* [Work instructions]
a. Condense the paragraph that begins "Running Databricks in production" in the Databricks monitoring guide into two or three bulleted points, keeping its main facts.
b. Resume the Databricks monitoring guide from its final sentence, carrying it on as its next section.

* [Provided text]
----------------------------------------

Harbinger Explorer

Back to Knowledge Hub
databricks
Published:

Monitoring and Alerting for Databricks Workloads: A Complete Guide

11 min read·Tags: databricks, monitoring, alerting, observability, spark, jobs

Monitoring and Alerting for Databricks Workloads: A Complete Guide

Running Databricks in production without proper monitoring is like flying blind. Jobs fail silently, clusters run out of memory at 3 AM, and pipelines stall for hours before anyone notices. Building a solid observability layer is not optional — it's the difference between a reliable data platform and a constant firefighting exercise.

This guide covers everything you need to instrument, monitor, and alert on Databricks workloads: from native job alerts to Spark metrics, cluster health, and integration with external platforms like Datadog, PagerDuty, and Slack.

----------------------------------------

* [Data block]

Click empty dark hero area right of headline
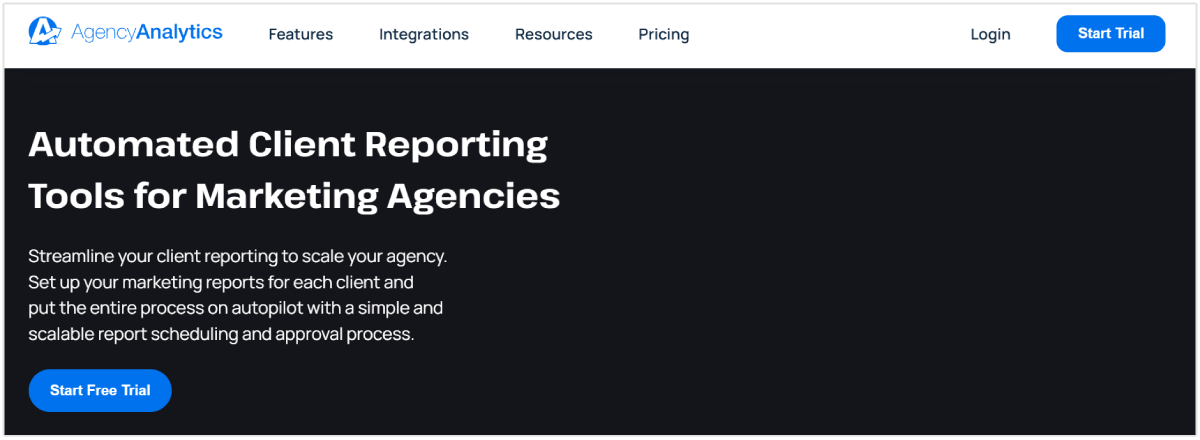Screen dimensions: 1200x440 click(880, 250)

----------------------------------------

* [Responses in order]
a.
- Operating Databricks in production without proper monitoring is like flying blind.
- Jobs fail silently, clusters run out of memory at 3 AM, and pipelines stall for hours before anyone notices.
- A solid observability layer is essential: it separates a reliable data platform from constant firefighting.

b.
The Observability Stack for Databricks

A production-grade observability setup for Databricks spans four layers:

LayerWhat to MonitorTools
Job/WorkflowRun status, duration, failure rateDatabricks Alerts, Workflows UI
ClusterCPU, memory, disk, GC pressureGanglia, Spark UI, CloudWatch/Azure Monitor
Spark MetricsTask failures, shuffle read/write, spillSpark metrics sink, Datadog
Data QualityRow counts, null rates, schema driftGreat Expectations, dbt tests, custom checks

Most teams instrument only the first layer and wonder why they still get surprised by failures. True observability requires all four.


Layer 1: Job and Workflow Alerts

Native Databricks Job Alerts

Databricks Workflows has built-in alerting for job runs. You can configure alerts via the UI or the Jobs API:

# Create a job with email alerts via CLI
databricks jobs create --json '{
  "name": "daily_etl",
  "email_notifications": {
    "on_failure": ["oncall@company.com"],
    "on_success": [],
    "on_start": [],
    "no_alert_for_skipped_runs": true
  },
  "webhook_notifications": {
    "on_failure": [{"id": "your-webhook-id"}]
  }
}'

Alert triggers available:

TriggerWhen to Use
on_failureAlways — this is the baseline
on_successUseful for SLA confirmation
on_startHigh-value long-running jobs
on_duration_warning_threshold_exceededCatch slow jobs before they fail

The duration threshold alert is underused but extremely valuable. Set it to 20% above your p95 runtime:

# Set duration alert via Python SDK
from databricks.sdk import WorkspaceClient

w = WorkspaceClient()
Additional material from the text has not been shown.